-- Given problem --
Replace "This screenshot has" with "This capture has" throughout these lines, keeping everything else the same.

(Rows of pointing data)
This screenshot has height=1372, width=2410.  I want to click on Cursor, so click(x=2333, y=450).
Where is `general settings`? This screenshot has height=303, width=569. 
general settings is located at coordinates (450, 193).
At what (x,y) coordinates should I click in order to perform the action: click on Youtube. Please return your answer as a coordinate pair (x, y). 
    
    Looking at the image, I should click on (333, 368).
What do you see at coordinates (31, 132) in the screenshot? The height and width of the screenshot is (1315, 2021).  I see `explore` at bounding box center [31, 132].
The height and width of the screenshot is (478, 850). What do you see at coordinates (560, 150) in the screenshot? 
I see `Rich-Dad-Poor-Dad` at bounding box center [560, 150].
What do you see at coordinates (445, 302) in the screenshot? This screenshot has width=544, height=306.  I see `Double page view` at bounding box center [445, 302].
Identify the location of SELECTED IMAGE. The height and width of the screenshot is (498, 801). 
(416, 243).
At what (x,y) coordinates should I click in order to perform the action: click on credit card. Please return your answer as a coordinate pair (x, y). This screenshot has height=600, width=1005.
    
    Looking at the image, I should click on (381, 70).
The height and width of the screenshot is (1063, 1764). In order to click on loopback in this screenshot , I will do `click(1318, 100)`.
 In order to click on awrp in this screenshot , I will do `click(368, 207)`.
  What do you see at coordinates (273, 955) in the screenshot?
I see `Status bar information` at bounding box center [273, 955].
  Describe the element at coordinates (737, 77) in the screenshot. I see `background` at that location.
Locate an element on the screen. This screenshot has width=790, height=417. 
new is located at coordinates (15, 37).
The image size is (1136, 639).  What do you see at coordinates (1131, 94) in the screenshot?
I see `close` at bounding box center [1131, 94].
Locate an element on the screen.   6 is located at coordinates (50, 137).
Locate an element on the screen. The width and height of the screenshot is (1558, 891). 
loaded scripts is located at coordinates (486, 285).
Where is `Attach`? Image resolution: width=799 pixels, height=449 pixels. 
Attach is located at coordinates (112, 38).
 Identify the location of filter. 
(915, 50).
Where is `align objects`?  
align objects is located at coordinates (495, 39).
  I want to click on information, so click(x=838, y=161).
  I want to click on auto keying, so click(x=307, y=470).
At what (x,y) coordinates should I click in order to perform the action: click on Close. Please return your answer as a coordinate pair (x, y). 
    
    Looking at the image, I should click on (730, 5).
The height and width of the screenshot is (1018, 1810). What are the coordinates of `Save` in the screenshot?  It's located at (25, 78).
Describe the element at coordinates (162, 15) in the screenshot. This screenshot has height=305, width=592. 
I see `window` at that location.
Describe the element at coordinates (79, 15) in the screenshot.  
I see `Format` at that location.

-- Written response --
This capture has height=1372, width=2410.  I want to click on Cursor, so click(x=2333, y=450).
Where is `general settings`? This capture has height=303, width=569. 
general settings is located at coordinates (450, 193).
At what (x,y) coordinates should I click in order to perform the action: click on Youtube. Please return your answer as a coordinate pair (x, y). 
    
    Looking at the image, I should click on (333, 368).
What do you see at coordinates (31, 132) in the screenshot? The height and width of the screenshot is (1315, 2021).  I see `explore` at bounding box center [31, 132].
The height and width of the screenshot is (478, 850). What do you see at coordinates (560, 150) in the screenshot? 
I see `Rich-Dad-Poor-Dad` at bounding box center [560, 150].
What do you see at coordinates (445, 302) in the screenshot? This capture has width=544, height=306.  I see `Double page view` at bounding box center [445, 302].
Identify the location of SELECTED IMAGE. The height and width of the screenshot is (498, 801). 
(416, 243).
At what (x,y) coordinates should I click in order to perform the action: click on credit card. Please return your answer as a coordinate pair (x, y). This capture has height=600, width=1005.
    
    Looking at the image, I should click on (381, 70).
The height and width of the screenshot is (1063, 1764). In order to click on loopback in this screenshot , I will do `click(1318, 100)`.
 In order to click on awrp in this screenshot , I will do `click(368, 207)`.
  What do you see at coordinates (273, 955) in the screenshot?
I see `Status bar information` at bounding box center [273, 955].
  Describe the element at coordinates (737, 77) in the screenshot. I see `background` at that location.
Locate an element on the screen. This capture has width=790, height=417. 
new is located at coordinates (15, 37).
The image size is (1136, 639).  What do you see at coordinates (1131, 94) in the screenshot?
I see `close` at bounding box center [1131, 94].
Locate an element on the screen.   6 is located at coordinates (50, 137).
Locate an element on the screen. The width and height of the screenshot is (1558, 891). 
loaded scripts is located at coordinates (486, 285).
Where is `Attach`? Image resolution: width=799 pixels, height=449 pixels. 
Attach is located at coordinates (112, 38).
 Identify the location of filter. 
(915, 50).
Where is `align objects`?  
align objects is located at coordinates (495, 39).
  I want to click on information, so click(x=838, y=161).
  I want to click on auto keying, so click(x=307, y=470).
At what (x,y) coordinates should I click in order to perform the action: click on Close. Please return your answer as a coordinate pair (x, y). 
    
    Looking at the image, I should click on (730, 5).
The height and width of the screenshot is (1018, 1810). What are the coordinates of `Save` in the screenshot?  It's located at (25, 78).
Describe the element at coordinates (162, 15) in the screenshot. This capture has height=305, width=592. 
I see `window` at that location.
Describe the element at coordinates (79, 15) in the screenshot.  
I see `Format` at that location.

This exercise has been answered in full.